Oxford University Press in the United Kingdom has agreed to publish a five volume series called The Oxford History of Anglicanism.
ACNS:
Series editor Rowan Strong, who is Professor of Church History at Murdoch University, said this was the first time in its five centuries of publishing that Oxford University Press has agreed to such an extensive history of one Christian denomination.
“We are examining a religious identity that has been very contested over its history and has had a big impact, both positively and negatively, on many international societies and historical periods,” Professor Strong said.
“This project will give the Anglican Communion, scholars, and general readers a critical knowledge of its identity and demonstrate its extraordinary influence in societies around the world.”
The scope of the project will be wide-ranging, covering all aspect of the Anglican tradition.

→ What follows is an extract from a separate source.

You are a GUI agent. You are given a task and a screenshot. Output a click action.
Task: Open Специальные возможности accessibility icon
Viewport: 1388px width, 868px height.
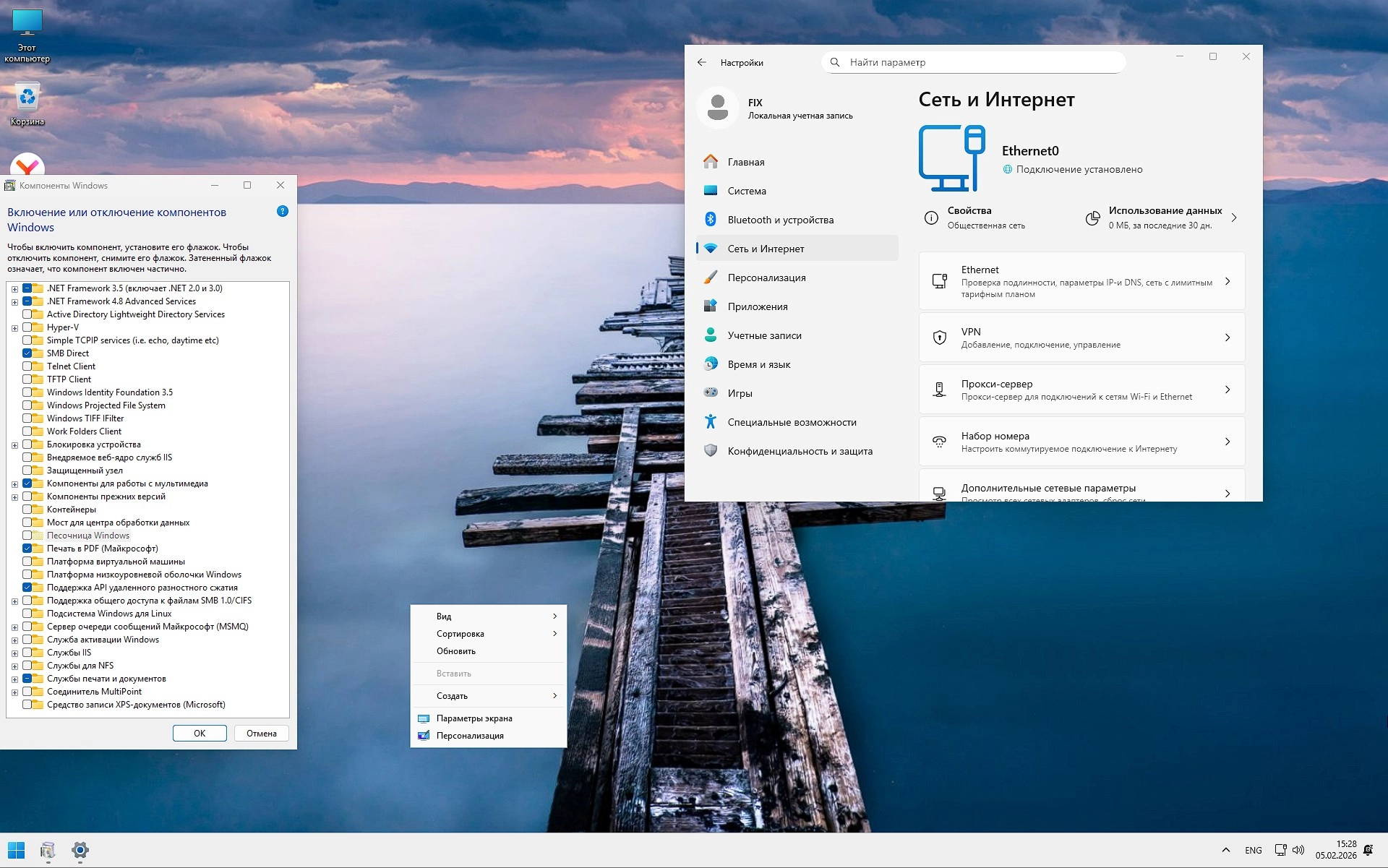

Professor Strong is leading a team of more than 100 leading international scholars, from five continents, and will encompass a wide range of fields well beyond the institutional history of the Anglican Church.

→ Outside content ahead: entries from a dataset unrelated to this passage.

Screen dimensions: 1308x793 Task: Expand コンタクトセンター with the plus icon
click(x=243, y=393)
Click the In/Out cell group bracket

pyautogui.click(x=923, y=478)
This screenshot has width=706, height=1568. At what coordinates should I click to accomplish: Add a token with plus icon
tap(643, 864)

In addition to the history of that Church throughout the world and over the past five centuries, historical investigation will look at art, music, architecture, politics, gender, mission, empire, inter-faith encounters and many other aspects of the multi-faceted history of this global phenomenon.
It will be interesting to see the outcome of this project. Anglicanism is a tradition that deserves this kind of comprehensive examination. The Anglican Communion is neither a “church” nor a “denomination” (as the news release states) a gathering of separate churches with a common and complex heritage, and that Anglicanism can be seen a strand of Christianity, alongside Catholicism, Orthodoxy and Protestantism. I hope that the work also includes those strands of Anglicanism that are not a formal part of the Anglican Communion.